**PARTS OF THE EXERCISE**
1. In the progressive care thread, list every kind of patient the nurse who worked PCU/step-down for about a year says they would see there.
2. Answer these questions from the progressive care thread:
(a) Where did the new grad do almost all of their nursing school clinicals?
(b) What certification does the nurse now working in the SICU hold?
(c) How long did the last poster work PCU/step-down before transferring to ICU?
3. Translate this sentence from the progressive care thread into Spanish: "My nursing school clinicals were almost entirely in Med Surg, with only a handful of days in the ER/ICU."

** Opening DOCUMENT PASSAGE block **

I just accepted a position for nights on a Progressive Care Unit as a new grad (busily studying for NCLEX!)

I've always loved the idea of working with critical/acute patients. I love organizing my day, prioritizing, and getting to really exercise my brain.

I'm interested in what the typical day to day (or in my care night to night) is like in a higher acuity setting.

My nursing school clinicals were almost entirely in Med Surg, with only a handful of days in the ER/ICU.

My instructors suggested that I'd enjoy critical care, which is what led me to explore those options.

I'd love any perspective you might have, or things you wish you'd known going in.

In case you're curious, I'm currently enrolled in an RN-BS program, and hope to become an NP (adult gerontology) eventually.

I LOVED my first RN job as a night nurse on our "Surgical Intermediate Care Unit". It was the SICU step-down or progressive care.

I will say I was, like most new RNs, a deer in the headlights. My school, and I'm sure others, did very well to prepare me for the NCLEX, but the actual job required me to learn as I went.

CLING TO the leaders on the unit. Ask questions! Literally never stop asking questions! I'm a CCRN certified nurse in our SICU now, and I even created a website (shameless plug: JimLorificen-RN.com | SICU to CRNA) to answer all the questions I still have.

If you're hungry to learn, then critical care is for you...med surg would bore you! If you're content to just 'work a job', then I would find another path.

Specializes in Progressive Care/ICU Stepdown.

Fantastic! I'll definitely check out your website!

Hungry for knowledge describes me perfectly! I actually just bought myself a copy of the Merck Manual so I could learn a little more about diseases and pathology than we covered in school.

Of course, it's sitting unopened until I pass boards!

Specializes in Med/Surg Trauma ICU.

I worked PCU/step-down for about a year before I transferred to ICU. The patients I saw were more med surg/trauma since that was the unit that I primarily worked on. I would see trauma patients (we are a level 2 trauma center) and I would see patients who were BiPAP/CPAP dependent (who needed to be intubated if they couldn't handle non-invasive) and I would always see afib patients, sepsis, alcohol withdrawal, CHF etc. There were specific gtts we could do on PCU before they got upgraded to ICU. Overall, it was a good experience as a new grad, but it definitely varies between hospitals!

** Closing DOCUMENT PASSAGE block **
** Opening EXTRACTED ENTRIES block **

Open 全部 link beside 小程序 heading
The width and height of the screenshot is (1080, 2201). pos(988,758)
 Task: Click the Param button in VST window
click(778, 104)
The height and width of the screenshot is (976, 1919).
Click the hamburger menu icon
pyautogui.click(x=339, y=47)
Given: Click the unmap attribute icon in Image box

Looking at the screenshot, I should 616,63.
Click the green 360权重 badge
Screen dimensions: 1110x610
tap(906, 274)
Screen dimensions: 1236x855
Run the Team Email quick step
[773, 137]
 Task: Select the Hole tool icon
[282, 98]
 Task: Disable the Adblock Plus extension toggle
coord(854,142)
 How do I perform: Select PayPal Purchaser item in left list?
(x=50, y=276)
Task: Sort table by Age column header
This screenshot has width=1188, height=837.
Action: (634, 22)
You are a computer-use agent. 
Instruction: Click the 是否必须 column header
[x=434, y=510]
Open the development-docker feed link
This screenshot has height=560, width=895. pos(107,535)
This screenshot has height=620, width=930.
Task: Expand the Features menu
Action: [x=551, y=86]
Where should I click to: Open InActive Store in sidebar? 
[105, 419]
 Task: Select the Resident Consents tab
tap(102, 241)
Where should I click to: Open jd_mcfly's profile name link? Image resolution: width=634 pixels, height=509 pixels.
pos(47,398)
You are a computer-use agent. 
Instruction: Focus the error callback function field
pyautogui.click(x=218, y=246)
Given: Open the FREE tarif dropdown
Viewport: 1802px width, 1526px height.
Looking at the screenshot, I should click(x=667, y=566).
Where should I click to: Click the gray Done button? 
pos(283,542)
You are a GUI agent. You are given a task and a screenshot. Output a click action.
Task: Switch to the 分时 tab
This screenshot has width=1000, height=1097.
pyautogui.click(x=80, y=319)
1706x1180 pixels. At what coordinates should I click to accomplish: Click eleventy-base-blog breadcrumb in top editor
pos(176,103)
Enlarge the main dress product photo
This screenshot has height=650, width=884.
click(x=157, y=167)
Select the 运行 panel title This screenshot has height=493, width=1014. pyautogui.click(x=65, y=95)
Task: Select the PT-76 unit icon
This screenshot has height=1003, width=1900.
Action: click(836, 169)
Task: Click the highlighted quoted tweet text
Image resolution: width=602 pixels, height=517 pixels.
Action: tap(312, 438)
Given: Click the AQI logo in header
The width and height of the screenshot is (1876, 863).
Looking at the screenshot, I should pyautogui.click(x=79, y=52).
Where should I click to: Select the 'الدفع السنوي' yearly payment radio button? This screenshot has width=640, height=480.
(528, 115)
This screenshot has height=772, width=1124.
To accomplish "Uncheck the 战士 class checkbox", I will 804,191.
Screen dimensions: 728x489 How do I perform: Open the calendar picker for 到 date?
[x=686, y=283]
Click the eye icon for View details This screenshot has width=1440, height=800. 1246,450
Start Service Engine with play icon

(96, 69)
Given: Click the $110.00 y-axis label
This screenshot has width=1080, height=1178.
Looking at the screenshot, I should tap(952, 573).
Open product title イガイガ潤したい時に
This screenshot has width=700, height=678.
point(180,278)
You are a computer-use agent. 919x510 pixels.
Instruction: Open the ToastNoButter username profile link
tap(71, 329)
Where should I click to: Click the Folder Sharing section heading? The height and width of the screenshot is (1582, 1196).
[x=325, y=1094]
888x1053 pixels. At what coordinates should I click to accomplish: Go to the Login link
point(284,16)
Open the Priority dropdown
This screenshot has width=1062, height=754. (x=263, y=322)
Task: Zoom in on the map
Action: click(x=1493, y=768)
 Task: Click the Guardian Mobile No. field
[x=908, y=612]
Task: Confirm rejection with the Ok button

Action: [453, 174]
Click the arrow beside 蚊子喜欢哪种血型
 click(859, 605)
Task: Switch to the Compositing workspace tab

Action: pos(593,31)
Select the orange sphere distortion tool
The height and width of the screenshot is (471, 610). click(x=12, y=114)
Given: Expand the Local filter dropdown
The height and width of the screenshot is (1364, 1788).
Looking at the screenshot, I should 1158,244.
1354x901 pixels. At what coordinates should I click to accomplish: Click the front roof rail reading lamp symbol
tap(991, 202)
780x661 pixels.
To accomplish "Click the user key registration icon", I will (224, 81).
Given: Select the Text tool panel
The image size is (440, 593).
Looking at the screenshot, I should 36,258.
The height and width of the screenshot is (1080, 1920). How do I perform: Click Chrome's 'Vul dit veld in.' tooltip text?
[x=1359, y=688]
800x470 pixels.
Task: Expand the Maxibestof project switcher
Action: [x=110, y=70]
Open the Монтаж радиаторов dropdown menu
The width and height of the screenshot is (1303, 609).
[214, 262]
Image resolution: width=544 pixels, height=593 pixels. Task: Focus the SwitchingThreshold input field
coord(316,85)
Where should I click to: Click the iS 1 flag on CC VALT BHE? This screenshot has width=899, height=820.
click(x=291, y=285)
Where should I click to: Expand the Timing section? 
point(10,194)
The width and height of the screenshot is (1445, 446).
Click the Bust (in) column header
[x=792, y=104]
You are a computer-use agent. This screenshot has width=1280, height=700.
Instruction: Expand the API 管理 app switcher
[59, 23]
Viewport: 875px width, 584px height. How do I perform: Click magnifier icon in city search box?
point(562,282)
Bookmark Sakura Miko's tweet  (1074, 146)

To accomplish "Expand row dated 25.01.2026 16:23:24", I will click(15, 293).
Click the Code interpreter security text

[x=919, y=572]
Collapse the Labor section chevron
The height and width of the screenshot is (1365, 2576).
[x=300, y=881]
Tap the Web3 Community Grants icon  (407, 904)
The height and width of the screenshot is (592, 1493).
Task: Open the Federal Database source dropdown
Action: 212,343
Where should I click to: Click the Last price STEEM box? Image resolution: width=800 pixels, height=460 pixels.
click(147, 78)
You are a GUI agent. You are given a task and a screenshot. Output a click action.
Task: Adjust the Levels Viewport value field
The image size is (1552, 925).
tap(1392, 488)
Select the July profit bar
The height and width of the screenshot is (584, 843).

** Closing EXTRACTED ENTRIES block **

**ANSWERS BY ITEM NUMBER**
1.
- Trauma patients
- Patients who were BiPAP/CPAP dependent
- Afib patients
- Sepsis
- Alcohol withdrawal
- CHF

2.
(a) In Med Surg.
(b) CCRN.
(c) About a year.

3. Mis prácticas clínicas de la escuela de enfermería fueron casi en su totalidad en Med Surg, con solo unos pocos días en Urgencias/UCI.